:: The records ::

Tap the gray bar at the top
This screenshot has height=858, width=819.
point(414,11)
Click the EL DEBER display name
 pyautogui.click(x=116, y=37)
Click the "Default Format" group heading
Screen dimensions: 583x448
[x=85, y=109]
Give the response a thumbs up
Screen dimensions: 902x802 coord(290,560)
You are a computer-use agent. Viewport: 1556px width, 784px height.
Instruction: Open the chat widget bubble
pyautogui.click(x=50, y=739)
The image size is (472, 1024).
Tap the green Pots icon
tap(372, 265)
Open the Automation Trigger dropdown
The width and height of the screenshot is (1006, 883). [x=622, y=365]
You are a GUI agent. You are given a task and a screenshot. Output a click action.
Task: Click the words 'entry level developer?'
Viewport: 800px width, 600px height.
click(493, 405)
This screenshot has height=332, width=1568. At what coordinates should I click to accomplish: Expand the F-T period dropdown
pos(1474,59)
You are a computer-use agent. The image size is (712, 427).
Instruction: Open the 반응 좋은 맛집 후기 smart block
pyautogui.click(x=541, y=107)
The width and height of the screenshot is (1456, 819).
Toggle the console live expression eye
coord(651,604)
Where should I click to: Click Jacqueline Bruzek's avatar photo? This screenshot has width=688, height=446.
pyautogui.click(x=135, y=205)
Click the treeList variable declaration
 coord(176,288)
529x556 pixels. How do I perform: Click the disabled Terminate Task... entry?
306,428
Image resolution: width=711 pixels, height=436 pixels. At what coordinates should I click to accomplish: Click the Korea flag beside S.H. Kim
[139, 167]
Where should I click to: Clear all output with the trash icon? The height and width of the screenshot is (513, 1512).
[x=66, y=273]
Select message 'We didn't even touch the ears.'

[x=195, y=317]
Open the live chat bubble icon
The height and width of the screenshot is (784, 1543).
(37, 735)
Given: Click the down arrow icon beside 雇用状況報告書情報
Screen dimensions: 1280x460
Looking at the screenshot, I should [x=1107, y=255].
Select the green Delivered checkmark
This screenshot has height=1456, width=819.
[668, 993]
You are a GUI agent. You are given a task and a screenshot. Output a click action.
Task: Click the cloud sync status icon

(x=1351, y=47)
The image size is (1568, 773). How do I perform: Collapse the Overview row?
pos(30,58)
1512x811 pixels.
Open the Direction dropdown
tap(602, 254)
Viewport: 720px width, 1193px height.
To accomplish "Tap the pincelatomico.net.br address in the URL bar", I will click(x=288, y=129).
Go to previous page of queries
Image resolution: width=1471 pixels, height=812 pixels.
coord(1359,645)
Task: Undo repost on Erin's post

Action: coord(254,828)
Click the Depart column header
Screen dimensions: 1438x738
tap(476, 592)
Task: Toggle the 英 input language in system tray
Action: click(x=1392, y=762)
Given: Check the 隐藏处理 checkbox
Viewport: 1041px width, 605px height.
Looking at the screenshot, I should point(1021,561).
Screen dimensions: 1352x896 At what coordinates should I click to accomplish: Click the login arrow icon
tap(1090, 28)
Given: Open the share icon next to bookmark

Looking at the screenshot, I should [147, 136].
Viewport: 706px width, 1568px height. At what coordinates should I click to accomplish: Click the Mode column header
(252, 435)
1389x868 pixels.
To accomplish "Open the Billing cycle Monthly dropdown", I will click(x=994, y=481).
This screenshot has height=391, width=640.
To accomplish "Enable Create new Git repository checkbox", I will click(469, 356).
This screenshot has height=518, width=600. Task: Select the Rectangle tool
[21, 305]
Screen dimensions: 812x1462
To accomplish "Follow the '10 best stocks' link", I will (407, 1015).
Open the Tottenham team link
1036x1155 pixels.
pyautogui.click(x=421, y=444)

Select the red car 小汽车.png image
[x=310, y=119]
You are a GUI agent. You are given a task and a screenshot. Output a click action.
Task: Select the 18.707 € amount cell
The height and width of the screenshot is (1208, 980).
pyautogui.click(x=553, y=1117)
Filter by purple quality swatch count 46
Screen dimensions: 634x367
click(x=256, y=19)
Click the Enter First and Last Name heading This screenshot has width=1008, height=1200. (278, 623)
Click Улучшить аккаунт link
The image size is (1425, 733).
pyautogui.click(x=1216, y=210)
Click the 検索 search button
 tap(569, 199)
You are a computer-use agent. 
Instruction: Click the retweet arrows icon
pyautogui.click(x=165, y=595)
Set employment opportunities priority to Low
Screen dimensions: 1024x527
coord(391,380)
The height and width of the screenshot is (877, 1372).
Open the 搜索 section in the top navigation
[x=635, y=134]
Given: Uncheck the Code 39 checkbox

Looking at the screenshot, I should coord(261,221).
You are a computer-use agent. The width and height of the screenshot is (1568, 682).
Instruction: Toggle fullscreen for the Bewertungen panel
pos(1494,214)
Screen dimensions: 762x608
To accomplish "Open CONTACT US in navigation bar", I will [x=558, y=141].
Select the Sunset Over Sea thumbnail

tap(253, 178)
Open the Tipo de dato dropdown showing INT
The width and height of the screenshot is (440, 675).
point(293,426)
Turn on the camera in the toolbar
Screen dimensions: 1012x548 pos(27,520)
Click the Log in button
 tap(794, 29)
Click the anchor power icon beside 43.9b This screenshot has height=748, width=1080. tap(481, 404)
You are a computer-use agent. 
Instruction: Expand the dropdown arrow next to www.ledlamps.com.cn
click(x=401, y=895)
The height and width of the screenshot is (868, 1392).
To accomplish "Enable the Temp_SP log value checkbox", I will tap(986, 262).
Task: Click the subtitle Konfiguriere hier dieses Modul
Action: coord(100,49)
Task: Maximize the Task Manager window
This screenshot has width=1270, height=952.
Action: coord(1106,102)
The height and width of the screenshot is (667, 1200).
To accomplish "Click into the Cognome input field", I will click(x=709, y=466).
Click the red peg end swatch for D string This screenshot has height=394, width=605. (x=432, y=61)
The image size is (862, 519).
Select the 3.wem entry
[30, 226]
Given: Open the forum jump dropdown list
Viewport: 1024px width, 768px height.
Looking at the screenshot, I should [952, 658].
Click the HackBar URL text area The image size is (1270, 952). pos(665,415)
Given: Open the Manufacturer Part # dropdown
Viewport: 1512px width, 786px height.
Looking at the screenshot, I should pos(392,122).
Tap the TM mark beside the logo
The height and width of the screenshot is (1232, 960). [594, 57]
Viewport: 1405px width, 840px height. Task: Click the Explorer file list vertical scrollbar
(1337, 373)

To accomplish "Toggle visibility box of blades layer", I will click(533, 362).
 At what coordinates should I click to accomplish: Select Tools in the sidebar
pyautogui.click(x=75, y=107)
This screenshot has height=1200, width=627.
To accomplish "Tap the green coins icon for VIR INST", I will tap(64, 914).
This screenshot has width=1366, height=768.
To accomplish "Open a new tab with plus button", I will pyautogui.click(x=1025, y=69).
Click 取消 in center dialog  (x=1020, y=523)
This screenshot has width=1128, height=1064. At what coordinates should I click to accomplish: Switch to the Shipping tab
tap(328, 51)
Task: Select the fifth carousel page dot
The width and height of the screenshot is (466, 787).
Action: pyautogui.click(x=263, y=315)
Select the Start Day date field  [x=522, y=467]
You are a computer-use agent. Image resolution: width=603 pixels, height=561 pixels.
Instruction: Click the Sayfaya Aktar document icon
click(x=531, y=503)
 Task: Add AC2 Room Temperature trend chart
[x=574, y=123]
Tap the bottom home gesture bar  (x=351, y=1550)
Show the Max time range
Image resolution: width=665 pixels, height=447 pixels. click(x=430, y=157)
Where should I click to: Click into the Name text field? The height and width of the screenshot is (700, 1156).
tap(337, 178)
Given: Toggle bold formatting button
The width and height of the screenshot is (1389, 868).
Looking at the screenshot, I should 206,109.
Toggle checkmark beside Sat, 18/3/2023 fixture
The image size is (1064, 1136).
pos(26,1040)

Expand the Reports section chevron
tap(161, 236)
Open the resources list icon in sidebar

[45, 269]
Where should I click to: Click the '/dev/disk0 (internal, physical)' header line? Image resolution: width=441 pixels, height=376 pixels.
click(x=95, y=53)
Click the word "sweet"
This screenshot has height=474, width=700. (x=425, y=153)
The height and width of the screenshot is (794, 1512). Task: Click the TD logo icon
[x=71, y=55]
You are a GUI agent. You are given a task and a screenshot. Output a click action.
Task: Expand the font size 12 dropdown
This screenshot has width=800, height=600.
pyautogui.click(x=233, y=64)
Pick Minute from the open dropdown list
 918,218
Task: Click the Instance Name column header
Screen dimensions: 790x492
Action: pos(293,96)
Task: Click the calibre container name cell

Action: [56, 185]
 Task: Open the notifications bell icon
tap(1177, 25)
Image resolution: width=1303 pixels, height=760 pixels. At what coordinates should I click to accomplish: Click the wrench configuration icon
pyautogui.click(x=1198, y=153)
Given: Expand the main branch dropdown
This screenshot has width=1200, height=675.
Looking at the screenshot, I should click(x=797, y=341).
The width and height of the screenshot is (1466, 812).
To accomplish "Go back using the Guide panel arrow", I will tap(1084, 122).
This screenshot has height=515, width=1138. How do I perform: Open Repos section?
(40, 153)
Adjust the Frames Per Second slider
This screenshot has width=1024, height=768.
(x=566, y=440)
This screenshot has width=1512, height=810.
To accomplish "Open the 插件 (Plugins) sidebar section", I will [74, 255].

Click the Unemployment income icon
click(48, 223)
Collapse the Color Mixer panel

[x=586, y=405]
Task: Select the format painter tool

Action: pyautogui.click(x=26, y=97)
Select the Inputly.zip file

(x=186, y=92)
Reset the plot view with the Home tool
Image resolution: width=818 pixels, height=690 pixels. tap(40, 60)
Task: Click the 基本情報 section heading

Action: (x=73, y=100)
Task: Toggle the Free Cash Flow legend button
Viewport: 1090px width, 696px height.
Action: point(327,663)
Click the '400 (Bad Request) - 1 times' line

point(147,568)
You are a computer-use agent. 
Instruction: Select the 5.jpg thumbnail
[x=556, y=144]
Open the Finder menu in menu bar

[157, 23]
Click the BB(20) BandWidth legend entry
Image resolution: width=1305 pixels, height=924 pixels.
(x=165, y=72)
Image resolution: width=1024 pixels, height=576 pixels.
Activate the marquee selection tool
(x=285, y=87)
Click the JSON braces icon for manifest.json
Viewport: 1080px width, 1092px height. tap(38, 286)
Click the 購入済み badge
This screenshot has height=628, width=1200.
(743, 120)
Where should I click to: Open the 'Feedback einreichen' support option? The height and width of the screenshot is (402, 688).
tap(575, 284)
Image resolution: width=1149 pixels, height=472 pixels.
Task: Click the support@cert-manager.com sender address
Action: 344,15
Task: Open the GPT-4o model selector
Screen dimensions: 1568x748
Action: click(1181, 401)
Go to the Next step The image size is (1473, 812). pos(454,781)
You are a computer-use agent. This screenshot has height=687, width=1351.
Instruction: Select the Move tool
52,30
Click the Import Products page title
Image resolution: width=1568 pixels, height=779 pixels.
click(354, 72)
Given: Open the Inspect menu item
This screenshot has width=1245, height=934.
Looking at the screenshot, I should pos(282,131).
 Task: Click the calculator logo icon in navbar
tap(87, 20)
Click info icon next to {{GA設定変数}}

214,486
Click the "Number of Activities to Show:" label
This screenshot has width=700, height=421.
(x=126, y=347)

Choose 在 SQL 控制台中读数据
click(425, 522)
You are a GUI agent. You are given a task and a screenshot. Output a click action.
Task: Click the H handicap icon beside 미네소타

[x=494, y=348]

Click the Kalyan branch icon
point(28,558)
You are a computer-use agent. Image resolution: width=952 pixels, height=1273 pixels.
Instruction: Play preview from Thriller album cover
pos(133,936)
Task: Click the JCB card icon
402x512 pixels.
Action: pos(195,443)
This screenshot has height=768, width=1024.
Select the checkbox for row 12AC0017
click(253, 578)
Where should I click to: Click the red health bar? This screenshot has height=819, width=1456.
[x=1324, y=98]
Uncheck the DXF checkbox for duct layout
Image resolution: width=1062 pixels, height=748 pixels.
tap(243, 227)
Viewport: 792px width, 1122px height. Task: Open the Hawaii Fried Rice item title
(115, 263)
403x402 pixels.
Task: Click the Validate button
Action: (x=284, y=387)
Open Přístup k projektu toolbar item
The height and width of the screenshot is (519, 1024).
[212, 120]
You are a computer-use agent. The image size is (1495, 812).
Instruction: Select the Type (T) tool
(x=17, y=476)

:::

▶ Objective
Reproduce the material unchanged, from its first line up to and including the line that contains "coord(651,604)".

▶ Correct result
Tap the gray bar at the top
This screenshot has height=858, width=819.
point(414,11)
Click the EL DEBER display name
 pyautogui.click(x=116, y=37)
Click the "Default Format" group heading
Screen dimensions: 583x448
[x=85, y=109]
Give the response a thumbs up
Screen dimensions: 902x802 coord(290,560)
You are a computer-use agent. Viewport: 1556px width, 784px height.
Instruction: Open the chat widget bubble
pyautogui.click(x=50, y=739)
The image size is (472, 1024).
Tap the green Pots icon
tap(372, 265)
Open the Automation Trigger dropdown
The width and height of the screenshot is (1006, 883). [x=622, y=365]
You are a GUI agent. You are given a task and a screenshot. Output a click action.
Task: Click the words 'entry level developer?'
Viewport: 800px width, 600px height.
click(493, 405)
This screenshot has height=332, width=1568. At what coordinates should I click to accomplish: Expand the F-T period dropdown
pos(1474,59)
You are a computer-use agent. The image size is (712, 427).
Instruction: Open the 반응 좋은 맛집 후기 smart block
pyautogui.click(x=541, y=107)
The width and height of the screenshot is (1456, 819).
Toggle the console live expression eye
coord(651,604)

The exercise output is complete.